Involvement
of suprafacial and intrafacial oxygen species in catalytic
combustion of methane over the (100) faceted cobalt spinel was systematically
examined as a function of temperature and CH4 conversion
(X
CH4
). The clear-cut Co3O4 nanocubes of uniform size were synthesized using
a hydrothermal method and characterized with XRD, RS, HR-TEM, XRF,
TPSR (CH4/16/18O2), and SSITKA (CH4/16/18O2) techniques. The experimental
results were corroborated by first-principles thermodynamic and DFT+U
molecular modeling, providing a rational framework for a detailed
understanding of the origin of a different redox comportment of the
catalyst with the varying temperature and its mechanistic implications.
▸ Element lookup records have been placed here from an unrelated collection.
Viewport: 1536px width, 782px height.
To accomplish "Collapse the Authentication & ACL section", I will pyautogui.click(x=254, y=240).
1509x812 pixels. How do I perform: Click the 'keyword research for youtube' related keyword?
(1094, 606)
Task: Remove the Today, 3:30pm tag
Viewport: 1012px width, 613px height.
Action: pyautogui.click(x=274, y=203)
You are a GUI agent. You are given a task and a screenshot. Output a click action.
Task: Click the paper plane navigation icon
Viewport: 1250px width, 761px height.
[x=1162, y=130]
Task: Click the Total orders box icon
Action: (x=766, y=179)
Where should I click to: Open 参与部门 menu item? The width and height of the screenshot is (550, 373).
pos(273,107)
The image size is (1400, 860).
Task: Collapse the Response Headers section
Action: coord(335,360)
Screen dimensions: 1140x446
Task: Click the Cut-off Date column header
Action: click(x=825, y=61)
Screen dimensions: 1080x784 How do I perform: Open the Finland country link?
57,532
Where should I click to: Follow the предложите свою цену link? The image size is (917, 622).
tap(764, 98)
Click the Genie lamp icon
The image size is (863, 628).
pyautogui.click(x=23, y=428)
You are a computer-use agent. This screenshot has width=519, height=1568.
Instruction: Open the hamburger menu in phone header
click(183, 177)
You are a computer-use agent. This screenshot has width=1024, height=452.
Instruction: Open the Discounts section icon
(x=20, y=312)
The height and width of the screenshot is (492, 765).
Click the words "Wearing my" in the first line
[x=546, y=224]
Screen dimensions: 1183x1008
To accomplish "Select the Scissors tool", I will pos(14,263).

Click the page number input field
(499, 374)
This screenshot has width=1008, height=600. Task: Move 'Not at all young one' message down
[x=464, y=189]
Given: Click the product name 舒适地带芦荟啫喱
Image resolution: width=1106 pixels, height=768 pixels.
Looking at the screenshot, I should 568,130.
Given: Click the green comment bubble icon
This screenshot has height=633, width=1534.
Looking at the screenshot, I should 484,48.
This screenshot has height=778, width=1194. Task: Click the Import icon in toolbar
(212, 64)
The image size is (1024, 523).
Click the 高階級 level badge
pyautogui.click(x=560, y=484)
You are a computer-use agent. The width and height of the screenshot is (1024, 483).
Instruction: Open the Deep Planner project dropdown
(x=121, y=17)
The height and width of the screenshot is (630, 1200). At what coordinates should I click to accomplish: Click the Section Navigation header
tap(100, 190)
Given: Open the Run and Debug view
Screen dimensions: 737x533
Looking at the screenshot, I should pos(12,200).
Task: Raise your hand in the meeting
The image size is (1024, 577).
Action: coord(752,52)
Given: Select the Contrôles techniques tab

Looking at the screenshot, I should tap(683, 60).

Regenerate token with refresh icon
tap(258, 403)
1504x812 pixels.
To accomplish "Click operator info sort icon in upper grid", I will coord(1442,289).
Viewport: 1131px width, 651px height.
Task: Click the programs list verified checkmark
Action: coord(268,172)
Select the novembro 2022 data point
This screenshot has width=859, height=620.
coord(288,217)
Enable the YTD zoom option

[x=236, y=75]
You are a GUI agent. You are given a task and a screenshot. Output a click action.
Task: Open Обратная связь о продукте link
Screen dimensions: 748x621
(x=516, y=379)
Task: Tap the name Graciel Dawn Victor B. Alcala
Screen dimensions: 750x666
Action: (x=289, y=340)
Three temperature/conversion stages of the methane oxidation reaction
were distinguished, depending on involvement of the adsorbed or lattice
oxygen and the redox state of the catalyst. A stoichiometric (100)
surface region (300 °C < T < 450 °C, X
CH4
< 25%) is featured by the
dominant suprafacial (Langmuir–Hinshelwood) mechanism of methane
oxidation. A region of slightly defected surface (450 °C < T < 650 °C, 25% < X
CH4
< 80%), in which oxygen vacancies produced upon
CO2 and H2O release are virtually refilled by
dioxygen, is characterized by coexistence of the suprafacial (Langmuir–Hinshelwood)
and intrafacial (Mars–van Krevelen) mechanistic steps. In a
nonstoichiometric surface region (T > 650 °C, X
CH4
> 80%), the oxygen vacancies
are only partially refilled, the catalyst is significantly reduced,
and methane is combusted according to the Mars–van Krevelen
scheme. Molecular modeling revealed that the suprafacial Co–Oads adoxygen species are more active (ΔE
a = 0.83 eV) than the intrafacial Co–Osurf surface sites (ΔE
a = 1.11 eV)
in the CH4 oxidation. The (100) surface state diagrams
for the three distinguished conversion regions were constructed to
elucidate the catalyst thermodynamic behavior under those conditions.
It was shown that the activity of cobalt spinel is maintained by redox
autotuning of the catalyst and dynamic adjustment of uneven participation
of the suprafacial and intrafacial oxygen species in methane oxidation
to the actual reaction conditions. These factors have important structural
and mechanistic consequences for the catalytic CH4 combustion
on cobalt spinel and related systems, controlling not only the sustainable
versus the stoichiometric turnovers but also for the prevalence or
coexistence of the Langmuir–Hinshelwood and the Mars–van
Krevelen mechanisms with the reaction progress.